ん、そうだね、ごめん――言われた通りにするよ」
「そうしてくれ」
やや乱暴にそう言って、彰人は思い出したようにまたミルクレープに取りかかる。
その様子が、気恥ずかしさを隠そうとする学生のようで……思わず結衣はくすりと微笑んだ。
「……何だよ?」
「ううん、何でも。
――ね、彰人君、今日まだ時間大丈夫?」
「もう日付変わってるけどな。
……まあ、久々の非番だし、緊急の呼び出しでもかからない限りは大丈夫だ」
彰人の返事に、結衣は無邪気な顔で大きく頷いた。
「よし、そっかそっか。じゃあ、もうしばらくお喋りに付き合ってよ。
ちょうど仕事のグチをぶちまけたかったところだし……。
ああそうそう、勇名悪名ともに名高い伊崎隊長殿が、どうやって八坂会長とお近づきになったか、詳しい話も聞いてみたいし?」
「アルコールも抜きに、深夜のファミレスでか? そんな――」
「いいでしょ? 学生の頃みたいで」
機先を制した結衣の言葉に、彰人は片頬を歪めてみせる。
「……おごりか?」
「まさか。
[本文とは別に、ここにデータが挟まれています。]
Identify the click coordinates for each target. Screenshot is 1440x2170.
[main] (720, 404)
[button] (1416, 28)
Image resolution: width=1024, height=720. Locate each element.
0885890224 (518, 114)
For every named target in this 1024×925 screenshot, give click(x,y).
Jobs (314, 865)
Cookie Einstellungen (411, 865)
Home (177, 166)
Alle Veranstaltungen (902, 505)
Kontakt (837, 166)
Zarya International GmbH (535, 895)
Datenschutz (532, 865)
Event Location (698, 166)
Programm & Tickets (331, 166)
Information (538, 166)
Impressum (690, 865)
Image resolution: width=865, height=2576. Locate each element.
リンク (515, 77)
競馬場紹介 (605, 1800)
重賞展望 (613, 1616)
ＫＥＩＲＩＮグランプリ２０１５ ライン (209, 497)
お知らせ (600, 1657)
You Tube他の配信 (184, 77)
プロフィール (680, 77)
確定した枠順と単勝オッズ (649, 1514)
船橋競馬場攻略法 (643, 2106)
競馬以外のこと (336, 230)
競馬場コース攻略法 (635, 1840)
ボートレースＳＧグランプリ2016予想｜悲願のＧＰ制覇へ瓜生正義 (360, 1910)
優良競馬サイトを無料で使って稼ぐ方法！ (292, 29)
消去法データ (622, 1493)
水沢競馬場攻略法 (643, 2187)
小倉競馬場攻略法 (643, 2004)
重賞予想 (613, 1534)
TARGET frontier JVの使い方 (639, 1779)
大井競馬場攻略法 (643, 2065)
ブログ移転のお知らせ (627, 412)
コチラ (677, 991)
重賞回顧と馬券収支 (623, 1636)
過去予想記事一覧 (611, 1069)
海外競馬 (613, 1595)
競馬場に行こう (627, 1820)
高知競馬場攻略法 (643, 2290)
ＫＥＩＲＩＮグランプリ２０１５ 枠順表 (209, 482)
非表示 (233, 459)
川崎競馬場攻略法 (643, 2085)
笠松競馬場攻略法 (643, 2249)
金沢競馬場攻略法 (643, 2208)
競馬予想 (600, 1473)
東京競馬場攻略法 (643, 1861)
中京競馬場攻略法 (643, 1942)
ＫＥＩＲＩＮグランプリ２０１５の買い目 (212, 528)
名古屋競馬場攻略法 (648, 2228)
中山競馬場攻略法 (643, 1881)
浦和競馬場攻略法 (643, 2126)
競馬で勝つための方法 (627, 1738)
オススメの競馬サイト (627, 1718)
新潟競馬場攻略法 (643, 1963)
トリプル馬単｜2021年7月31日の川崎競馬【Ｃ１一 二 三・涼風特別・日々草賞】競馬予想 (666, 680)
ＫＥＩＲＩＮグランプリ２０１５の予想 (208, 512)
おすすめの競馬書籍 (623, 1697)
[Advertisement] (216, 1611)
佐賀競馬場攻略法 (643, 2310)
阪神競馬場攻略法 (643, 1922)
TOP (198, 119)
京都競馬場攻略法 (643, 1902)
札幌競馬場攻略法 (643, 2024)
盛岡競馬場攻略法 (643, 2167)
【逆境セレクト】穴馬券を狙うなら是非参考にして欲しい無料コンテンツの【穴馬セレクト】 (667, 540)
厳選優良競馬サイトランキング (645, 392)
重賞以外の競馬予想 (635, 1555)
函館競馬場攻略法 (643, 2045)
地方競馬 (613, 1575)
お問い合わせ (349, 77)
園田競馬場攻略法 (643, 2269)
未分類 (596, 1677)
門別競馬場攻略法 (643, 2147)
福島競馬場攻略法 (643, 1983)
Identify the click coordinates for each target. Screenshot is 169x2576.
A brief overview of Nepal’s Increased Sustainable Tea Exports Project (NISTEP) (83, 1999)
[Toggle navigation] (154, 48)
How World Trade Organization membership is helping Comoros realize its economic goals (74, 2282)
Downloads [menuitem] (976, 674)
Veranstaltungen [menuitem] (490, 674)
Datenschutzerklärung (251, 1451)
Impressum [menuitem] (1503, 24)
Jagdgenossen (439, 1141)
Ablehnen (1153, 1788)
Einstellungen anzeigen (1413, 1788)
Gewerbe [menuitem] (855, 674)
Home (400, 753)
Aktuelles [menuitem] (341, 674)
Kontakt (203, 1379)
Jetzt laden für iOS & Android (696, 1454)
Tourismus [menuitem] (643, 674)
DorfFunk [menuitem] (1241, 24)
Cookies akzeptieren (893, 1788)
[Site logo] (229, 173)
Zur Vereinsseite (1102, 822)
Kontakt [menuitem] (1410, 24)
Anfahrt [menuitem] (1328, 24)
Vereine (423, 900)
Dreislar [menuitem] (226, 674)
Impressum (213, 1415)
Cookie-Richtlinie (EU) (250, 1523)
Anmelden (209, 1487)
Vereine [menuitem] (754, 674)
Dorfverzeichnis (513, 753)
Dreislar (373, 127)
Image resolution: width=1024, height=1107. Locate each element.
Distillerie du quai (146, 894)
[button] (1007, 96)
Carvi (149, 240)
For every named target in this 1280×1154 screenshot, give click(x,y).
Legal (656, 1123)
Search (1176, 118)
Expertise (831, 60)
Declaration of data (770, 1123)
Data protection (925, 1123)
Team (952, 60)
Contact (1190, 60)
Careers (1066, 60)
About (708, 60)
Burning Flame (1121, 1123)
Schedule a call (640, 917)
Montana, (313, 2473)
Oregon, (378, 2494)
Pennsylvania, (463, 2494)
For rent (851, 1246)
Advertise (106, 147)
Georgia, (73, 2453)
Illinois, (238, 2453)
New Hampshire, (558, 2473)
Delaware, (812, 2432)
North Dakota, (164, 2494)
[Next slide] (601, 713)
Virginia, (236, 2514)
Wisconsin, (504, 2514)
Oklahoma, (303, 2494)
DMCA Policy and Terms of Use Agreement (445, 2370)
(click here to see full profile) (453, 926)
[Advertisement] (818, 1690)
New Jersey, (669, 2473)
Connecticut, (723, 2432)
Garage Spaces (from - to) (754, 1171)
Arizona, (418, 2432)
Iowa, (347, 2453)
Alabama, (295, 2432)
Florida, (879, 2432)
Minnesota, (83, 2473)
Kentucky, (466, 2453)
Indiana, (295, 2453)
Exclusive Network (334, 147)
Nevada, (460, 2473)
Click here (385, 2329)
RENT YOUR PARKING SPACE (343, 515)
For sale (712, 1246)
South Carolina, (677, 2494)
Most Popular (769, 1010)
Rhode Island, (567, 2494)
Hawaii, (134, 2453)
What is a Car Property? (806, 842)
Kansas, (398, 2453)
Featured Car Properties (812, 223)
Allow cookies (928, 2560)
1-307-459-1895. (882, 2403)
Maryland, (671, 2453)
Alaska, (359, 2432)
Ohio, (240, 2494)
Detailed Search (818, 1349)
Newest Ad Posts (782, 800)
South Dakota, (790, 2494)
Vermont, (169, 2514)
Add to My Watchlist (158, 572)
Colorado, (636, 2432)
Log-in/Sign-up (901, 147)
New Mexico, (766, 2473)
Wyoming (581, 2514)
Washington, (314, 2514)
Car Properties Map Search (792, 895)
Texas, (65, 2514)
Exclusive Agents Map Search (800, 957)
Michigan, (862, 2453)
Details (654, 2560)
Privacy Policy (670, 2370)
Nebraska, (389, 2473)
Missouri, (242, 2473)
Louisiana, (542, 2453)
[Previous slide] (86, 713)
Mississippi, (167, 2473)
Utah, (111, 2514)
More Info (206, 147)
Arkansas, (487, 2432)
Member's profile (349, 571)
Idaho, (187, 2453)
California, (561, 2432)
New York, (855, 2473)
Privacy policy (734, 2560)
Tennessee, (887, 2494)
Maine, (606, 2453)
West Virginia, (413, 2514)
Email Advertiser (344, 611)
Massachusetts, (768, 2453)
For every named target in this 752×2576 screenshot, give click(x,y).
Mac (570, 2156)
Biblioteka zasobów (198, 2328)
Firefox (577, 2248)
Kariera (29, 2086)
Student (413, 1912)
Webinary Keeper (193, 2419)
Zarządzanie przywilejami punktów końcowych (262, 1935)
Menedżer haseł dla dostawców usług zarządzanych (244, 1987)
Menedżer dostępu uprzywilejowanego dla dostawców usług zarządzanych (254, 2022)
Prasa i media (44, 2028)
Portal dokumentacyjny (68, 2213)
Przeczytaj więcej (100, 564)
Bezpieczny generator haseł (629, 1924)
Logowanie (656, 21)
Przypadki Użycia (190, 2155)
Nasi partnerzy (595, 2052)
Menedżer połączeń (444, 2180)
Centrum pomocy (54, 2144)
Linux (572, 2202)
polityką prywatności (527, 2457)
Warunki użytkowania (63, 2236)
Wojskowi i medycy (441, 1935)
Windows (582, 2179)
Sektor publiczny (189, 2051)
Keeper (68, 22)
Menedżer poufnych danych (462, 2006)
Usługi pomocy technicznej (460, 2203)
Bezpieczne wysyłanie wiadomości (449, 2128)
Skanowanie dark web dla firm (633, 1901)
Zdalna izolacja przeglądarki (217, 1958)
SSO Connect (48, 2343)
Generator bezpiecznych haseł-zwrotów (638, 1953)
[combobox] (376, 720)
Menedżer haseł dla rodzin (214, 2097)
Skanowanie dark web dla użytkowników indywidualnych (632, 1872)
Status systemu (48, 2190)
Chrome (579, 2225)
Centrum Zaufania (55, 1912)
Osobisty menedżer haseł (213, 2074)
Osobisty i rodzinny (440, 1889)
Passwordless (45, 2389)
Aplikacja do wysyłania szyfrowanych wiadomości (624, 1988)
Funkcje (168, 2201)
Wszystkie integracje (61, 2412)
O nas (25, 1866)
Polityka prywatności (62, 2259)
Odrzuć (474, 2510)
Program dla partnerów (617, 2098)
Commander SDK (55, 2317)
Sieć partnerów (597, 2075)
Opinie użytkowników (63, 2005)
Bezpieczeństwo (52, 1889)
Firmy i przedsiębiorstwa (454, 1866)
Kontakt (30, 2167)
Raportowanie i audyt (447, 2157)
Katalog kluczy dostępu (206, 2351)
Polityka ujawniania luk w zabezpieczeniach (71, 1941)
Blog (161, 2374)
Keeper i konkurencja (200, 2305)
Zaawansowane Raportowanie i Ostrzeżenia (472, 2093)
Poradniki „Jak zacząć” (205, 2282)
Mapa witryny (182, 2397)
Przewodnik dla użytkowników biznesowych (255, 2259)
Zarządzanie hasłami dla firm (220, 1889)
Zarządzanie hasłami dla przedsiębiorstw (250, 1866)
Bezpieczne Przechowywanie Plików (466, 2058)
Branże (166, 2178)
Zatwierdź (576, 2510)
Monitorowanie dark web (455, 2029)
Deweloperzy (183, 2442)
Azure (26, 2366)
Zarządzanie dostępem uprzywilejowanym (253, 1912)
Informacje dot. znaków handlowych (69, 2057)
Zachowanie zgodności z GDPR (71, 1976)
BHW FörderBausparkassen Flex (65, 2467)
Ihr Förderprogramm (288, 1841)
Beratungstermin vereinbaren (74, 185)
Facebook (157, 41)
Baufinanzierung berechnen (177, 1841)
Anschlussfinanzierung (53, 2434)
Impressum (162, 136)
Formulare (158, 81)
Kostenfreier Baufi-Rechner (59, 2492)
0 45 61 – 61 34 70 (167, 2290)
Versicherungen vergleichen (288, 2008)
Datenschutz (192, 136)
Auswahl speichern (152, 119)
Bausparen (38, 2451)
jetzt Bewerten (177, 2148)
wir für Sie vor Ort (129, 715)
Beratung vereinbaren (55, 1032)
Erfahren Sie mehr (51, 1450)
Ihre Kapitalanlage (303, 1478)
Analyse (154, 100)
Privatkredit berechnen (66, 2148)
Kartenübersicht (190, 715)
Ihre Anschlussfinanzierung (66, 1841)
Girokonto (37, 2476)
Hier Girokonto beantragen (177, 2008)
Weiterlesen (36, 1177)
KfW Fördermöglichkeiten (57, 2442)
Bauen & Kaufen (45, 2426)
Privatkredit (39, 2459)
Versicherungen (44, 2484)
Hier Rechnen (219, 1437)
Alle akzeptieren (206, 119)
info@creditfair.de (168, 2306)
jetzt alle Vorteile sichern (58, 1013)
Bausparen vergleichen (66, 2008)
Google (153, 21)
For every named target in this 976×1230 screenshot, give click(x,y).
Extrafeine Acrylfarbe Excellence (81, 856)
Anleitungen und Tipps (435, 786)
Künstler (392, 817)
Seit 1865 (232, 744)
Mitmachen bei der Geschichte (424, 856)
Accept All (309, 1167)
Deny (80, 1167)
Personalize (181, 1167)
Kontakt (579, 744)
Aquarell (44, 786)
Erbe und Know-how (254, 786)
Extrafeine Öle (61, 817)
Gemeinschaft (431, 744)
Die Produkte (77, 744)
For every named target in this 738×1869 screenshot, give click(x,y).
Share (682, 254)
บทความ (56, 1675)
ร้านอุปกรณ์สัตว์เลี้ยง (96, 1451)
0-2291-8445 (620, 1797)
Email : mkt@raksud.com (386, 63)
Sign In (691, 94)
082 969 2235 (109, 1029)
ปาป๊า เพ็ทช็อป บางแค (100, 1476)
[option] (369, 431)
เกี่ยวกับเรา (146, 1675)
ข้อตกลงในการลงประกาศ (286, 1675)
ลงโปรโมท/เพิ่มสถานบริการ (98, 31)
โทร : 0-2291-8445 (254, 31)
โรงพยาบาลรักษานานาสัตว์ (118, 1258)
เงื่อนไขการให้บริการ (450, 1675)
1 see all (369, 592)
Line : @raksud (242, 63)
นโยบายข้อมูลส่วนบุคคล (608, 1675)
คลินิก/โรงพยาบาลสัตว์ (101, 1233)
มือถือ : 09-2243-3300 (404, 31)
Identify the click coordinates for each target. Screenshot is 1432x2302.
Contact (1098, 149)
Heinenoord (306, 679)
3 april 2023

ワリカン」
「……だよなあ、この流れだと」
苦笑しながらも、彰人の表情はどこか明るくなっていた。
歴戦の強者としての険は消えて、身体の大きいイタズラ小僧のようにも見える。
「――しょうがねえ、分かったよ。
こうなりゃ、ドリンクバーの元を取るまで付き合ってやるさ」
「あ、くれぐれも、変な合成ジュースは作らないでよ?
一応、いい大人なんだから」
ため息混じりにそんな釘を刺して、結衣もまた、朗らかに笑った。